Figure 6 : Activité intramacrophagique des occurrences contre les macrophages infectés par Mab. Les BMM de souris BALB/c ont été infectées par Mab (MOI = 1) et incubées avec chaque résultat précédemment identifié à 13,3, 6,66 et 3,3 μM (1,3, 0,7 et 0,3 % de DMSO, respectivement) pendant 48 h à 37 °C avec 7 % de CO2. Les cellules ont été imagées à l’aide d’un microscope à fluorescence de dépistage à haut contenu, et le signal fluorescent a été utilisé pour calculer la mycocharge (voir l’étape 6).
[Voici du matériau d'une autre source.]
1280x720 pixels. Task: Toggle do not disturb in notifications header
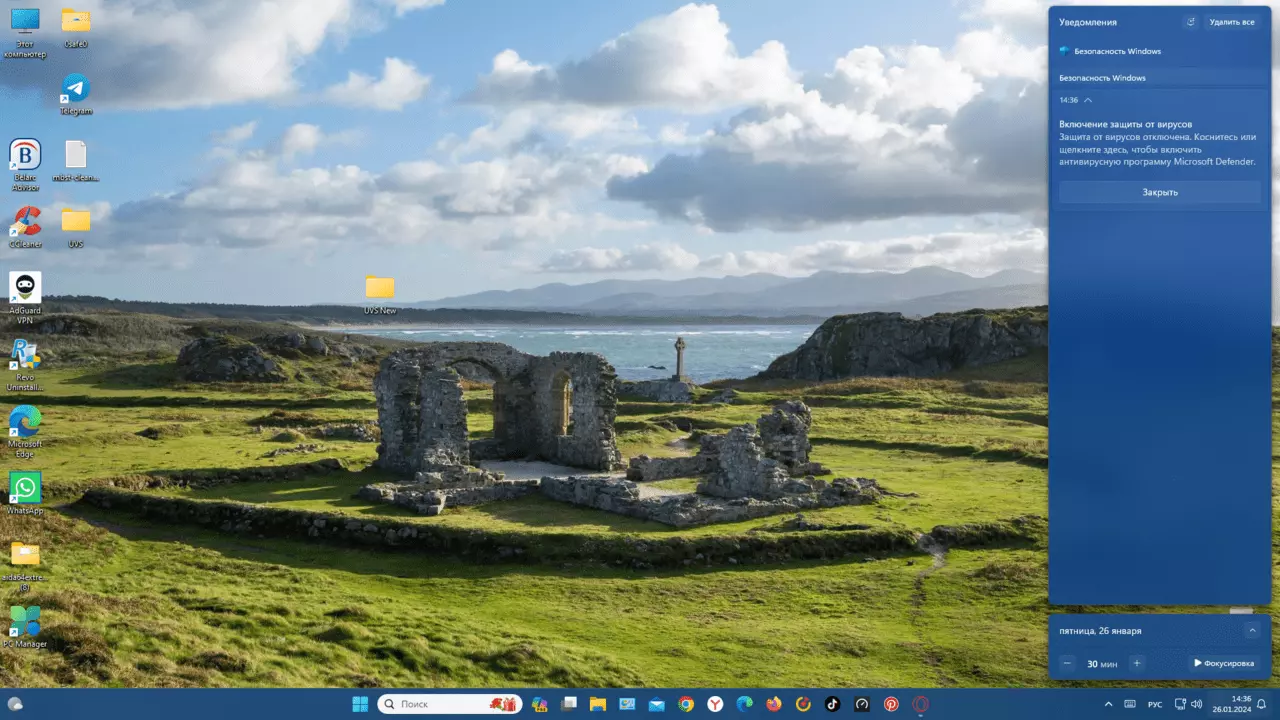point(1190,21)
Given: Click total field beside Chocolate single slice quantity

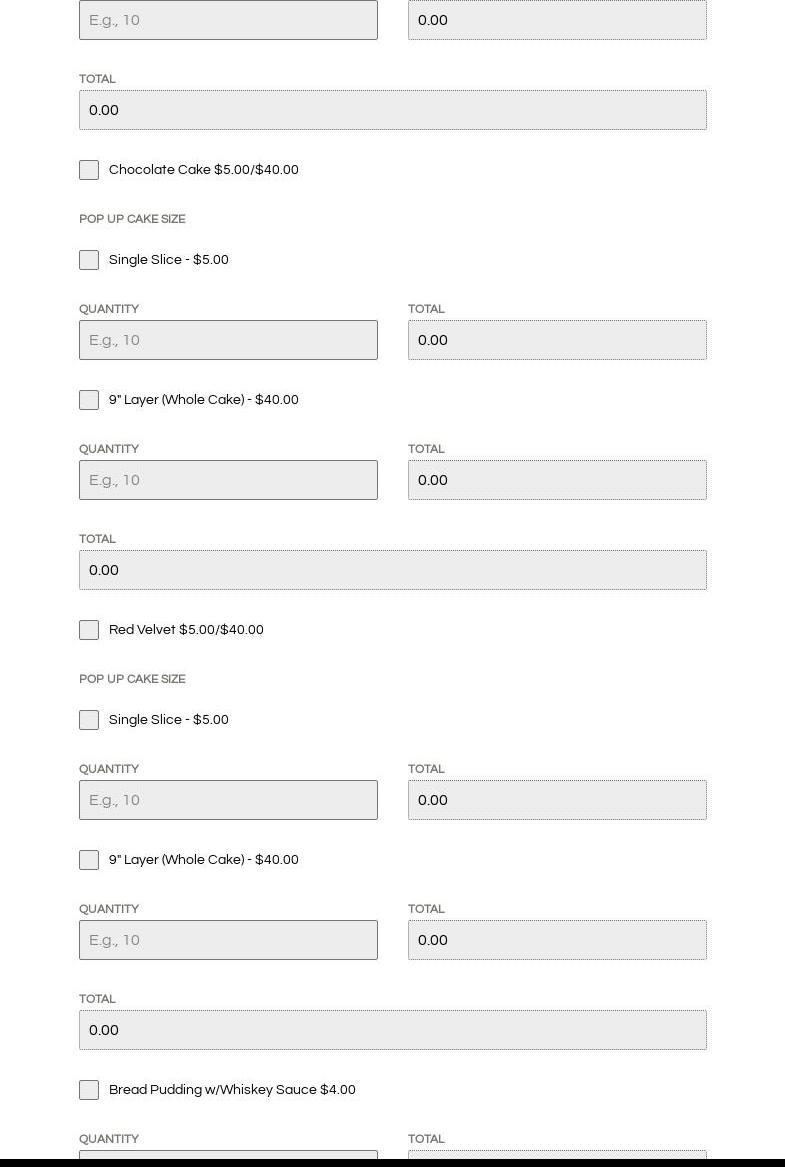Looking at the screenshot, I should point(557,340).
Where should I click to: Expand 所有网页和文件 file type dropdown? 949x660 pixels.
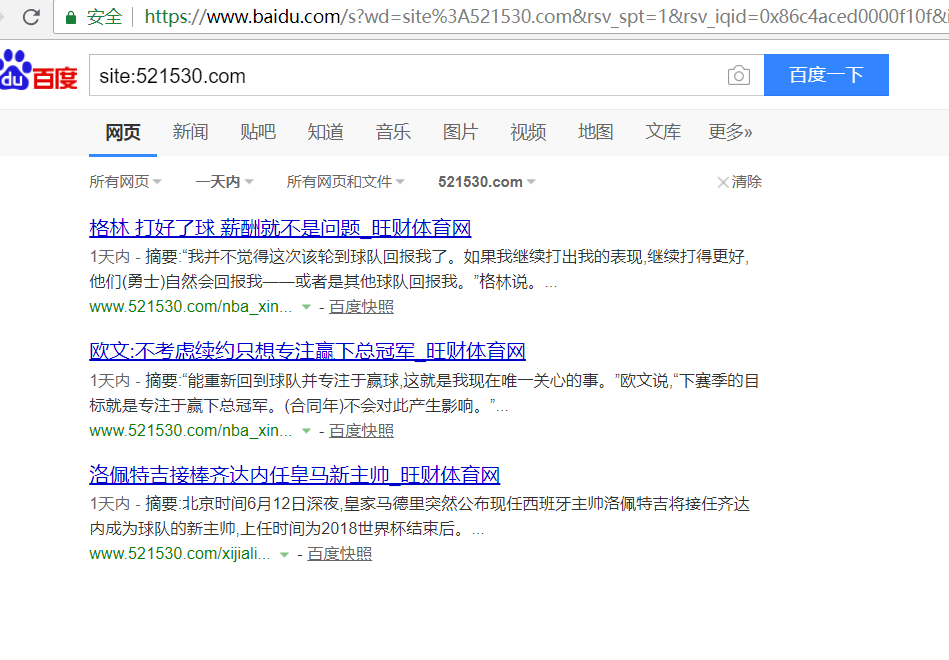click(345, 182)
Le graphique montre les pourcentages de Mycoload trouvés dans les macrophages infectés traités par rapport aux macrophages infectés non traités dans deux expériences indépendantes. Les statistiques ont été réalisées à l’aide de l’ANOVA à deux facteurs avec le test de comparaison multiple de Dunnet ; *, p < 0,05 ; **, p < 0,01 ; , p. < 0,001 ; , p < 0,0001 par rapport au DMSO (contrôle des solvants). Les astérisques suivent le même code couleur pour chaque concentration que la légende du graphique. Des symboles ronds représentent la Mycoload pour chaque dosage. Les barres représentent la moyenne de deux expériences indépendantes. Veuillez cliquer ici pour voir une version agrandie de cette figure.
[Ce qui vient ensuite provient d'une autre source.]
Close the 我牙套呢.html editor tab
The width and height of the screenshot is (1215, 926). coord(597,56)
Figure supplémentaire 1 : Exemple de disposition d’une plaque à 384 puits utilisée dans l’évaluation du facteur Z. Blanc - puits vides (milieu de croissance liquide uniquement) ; jaune - contrôle positif (bactéries traitées avec un antibiotique) ; rouge - contrôle négatif (bactéries non traitées). Veuillez cliquer ici pour télécharger ce fichier.
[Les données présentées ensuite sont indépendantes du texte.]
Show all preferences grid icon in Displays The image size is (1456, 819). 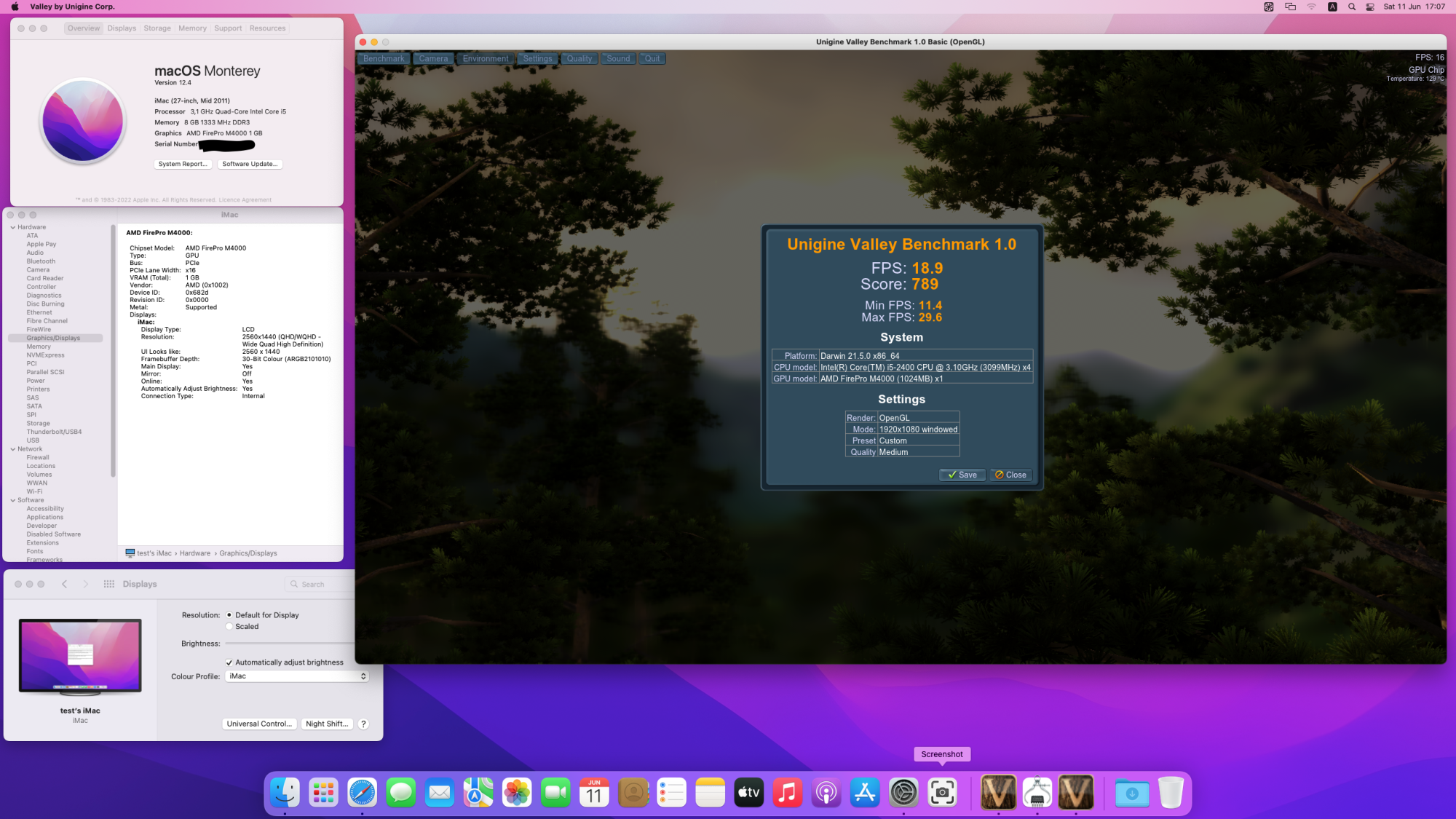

Figure supplémentaire 2 : Exemple d’une disposition de plaque à 384 puits utilisée dans le criblage de bibliothèque. Blanc - puits vides (milieu de croissance liquide uniquement) ; vert - contrôle des solvants ; rouge - contrôle négatif (bactéries non traitées) ; bleu - composés à cribler. Veuillez cliquer ici pour télécharger ce fichier.
Figure supplémentaire 3 : Exemple d’une disposition de plaque de 384 puits utilisée pour la validation des résultats. Blanc - puits vides (milieu de croissance liquide uniquement) ; vert - contrôle des solvants (en doubles) ; rouge - contrôle négatif (bactéries non traitées) ; bleu - composés à cribler (en doublets). Les couleurs délavées représentent des dilutions en série de 1:2. Veuillez cliquer ici pour télécharger ce fichier.
Figure supplémentaire 4 : Exemple d’une disposition de plaque à 96 puits utilisée pour un test d’infection. Blanc - puits vides (eau pour éviter l’évaporation) ; rouge - contrôle négatif (macrophages non traités) ; jaune - contrôle positif (macrophages traités avec un antibiotique) ; vert - contrôle des solvants ; bleu - composés à tester. Les couleurs délavées représentent des dilutions en série de 1:2. Veuillez cliquer ici pour télécharger ce fichier.
Figure supplémentaire 5 : Protocole d’analyse d’images. Un protocole détaillé d’analyse d’images est utilisé dans ce travail, qui peut être adapté à des logiciels open source. Veuillez cliquer ici pour télécharger ce fichier.